I was Jack Torrance in The Shining, the frustrated dad who makes a mistake, and he was Donald Sutherland at the end of Invasion of the Body Snatchers, pointing and howling at me with revulsion and fury. I haven’t felt so accused or ashamed since Mom and Buried caught me eating the last couple of Thin Mints for breakfast.
Every adult knows that one of the most sneakily devastating things a parent can say to their child is, “I’m disappointed in you.” Last week, I found out that it works both ways; that, as a parent, it can hurt just as bad when your kid is disappointed in you.
And it probably hurts even more. As a parent, playing the disappointment card is often something of a ploy; a checkmate of surprise and subtlety that’s kept hidden away for just the right moment. But when a kid is disappointed in an adult? There’s nothing calculated about it. It’s just pure sadness and disbelief. And it’ is THE WORST.
It had been a long day. Detective Munch was being a nuisance, which is to say he was being a three-year-old. His threenage colors were popping, and after hours of running errands with this tiny loose cannon at my side, I wanted nothing more than to get in the house and put him down for a nap so I could relax for a minute. But he wasn’t letting up, and as I struggled to get the key in the front door with one hand while carrying multiple bags and a stroller in the other, he squirmed in front of me to try to turn the doorknob himself, because if anyone is doing anything anywhere at any time at all, a toddler has to do it too, and by himself. Simply because he (thinks and desperately wants to prove) he can.
Of course, his interference – and general incompetence at doorknobs – was preventing me from being able to unlock the door myself and reach the promised land that was my couch. So in a moment of frustration, I less-than-gently pushed him to the side to get the room I needed to complete the task and unlock the door. I finally got the key in and shouldered the door open. Success! But when I took a step inside, one of the bags I was holding either bumped into my son or was pulled out from under him and he lost his balance and fell over.
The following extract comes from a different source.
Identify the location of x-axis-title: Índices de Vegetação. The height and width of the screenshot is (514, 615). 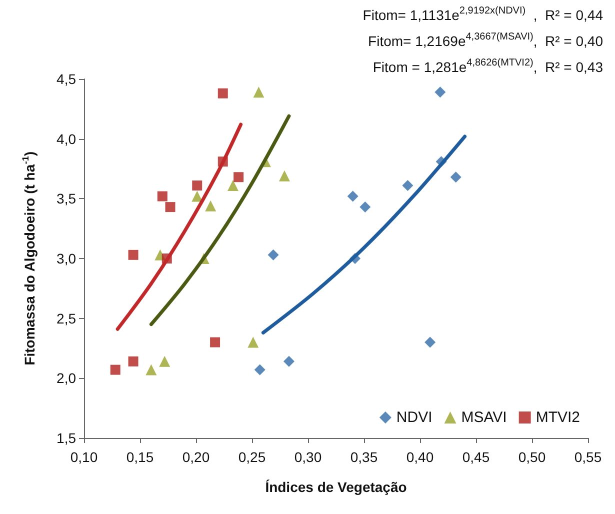
(336, 487).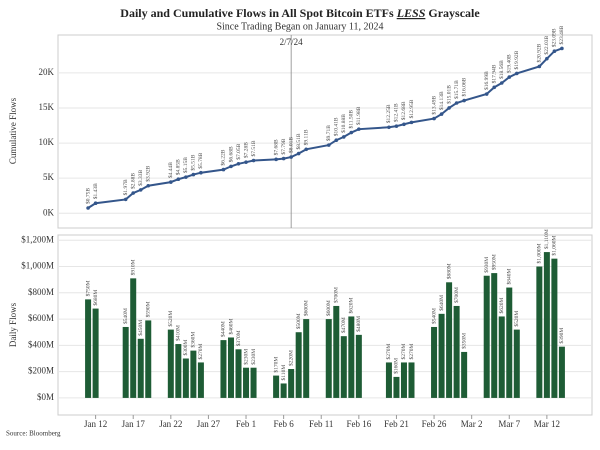  Describe the element at coordinates (510, 277) in the screenshot. I see `data-label: $840M` at that location.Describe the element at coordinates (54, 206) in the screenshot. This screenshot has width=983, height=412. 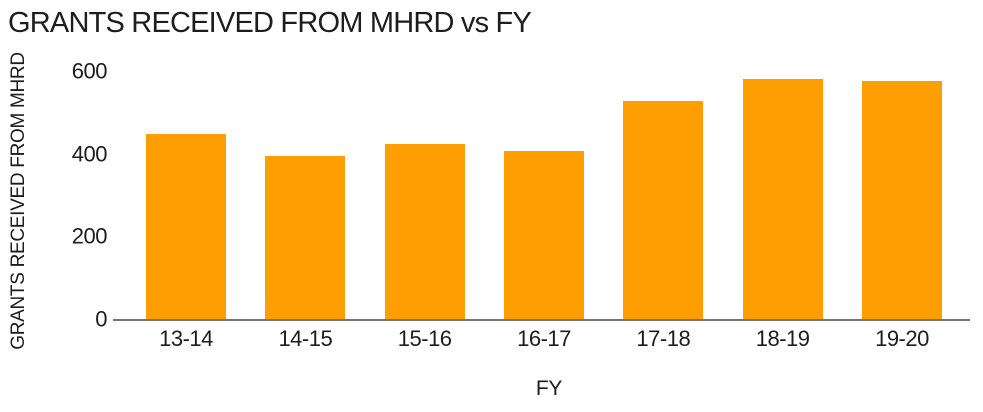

I heard him cry and quickly turned around to make sure he was okay.
That’s when his body-snatched (spoiler alert!) Sutherland came out, with the shrieking and the pointing. And that’s when I went from needing a beer to relax after a frustrating day with a toddler to needing ten beers to forget the day I ruined my relationship with my only child.
As I said above, it was THE WORST. He wasn’t physically hurt, but he was confused, and upset, disappointed and maybe even disillusioned that I – his father, of all people! – had knocked him down. He knew I’d blown it. However inadvertently I thought it had happened, in his mind I had crossed some line, and when I saw the look in his eyes, I’d never felt worse. For a split second, it seemed as if our relationship would never be the same. I felt like human garbage; he’d seen his parent snap and he reacted accordingly. Forget The Shining, this was Julius Caesar on the Ides of March.
He’d been betrayed by one of the two people in his life he’d always counted on and thought he’d always be able to count on. Sure, there will come a time when he learns the hard lesson that parents are people too, and that the only person he can ever truly rely on is himself, but three years old is far too young to be taught such a thing, and your father is absolutely the wrong person to teach it. I was rattled, arguably even more disoriented than he was, terrified at what long-term damage my massive parenting fail had wrought. Had I single-handedly turned my son into a cynic?
I apologized and – in the longest two seconds of my life – tentatively moved to pick him up, terrified as I did that he would reject me as the monster I’d just proven myself to be. But he didn’t. Instead, when I hugged him, he hugged me back and let me carry him inside. And just moments later he was laughing uncontrollably while I tickled him.
I like to think he forgave me – that he chalked up the incident as an anomaly and let it go – but it’s more likely that he’d simply truly forgotten and moved on. Kids are resilient – and mush-brained – like that. It’s almost scary.
Because despite the fact that my fears of having permanently altered our relationship were unfounded; despite my anxiety that one moment of frustration might have eternally damaged our bond having been overblown; despite the fact that my son forgot an incident I worried would shape his childhood in less time than it took for his tears to dry, I’ll never forget what it felt like to disappoint my son that afternoon, and I never want to forget, lest it happen again.
So here I am, in the absence of any judgment from an innocent little boy who still loves me unconditionally, levying it upon myself. And deserving every ounce of it.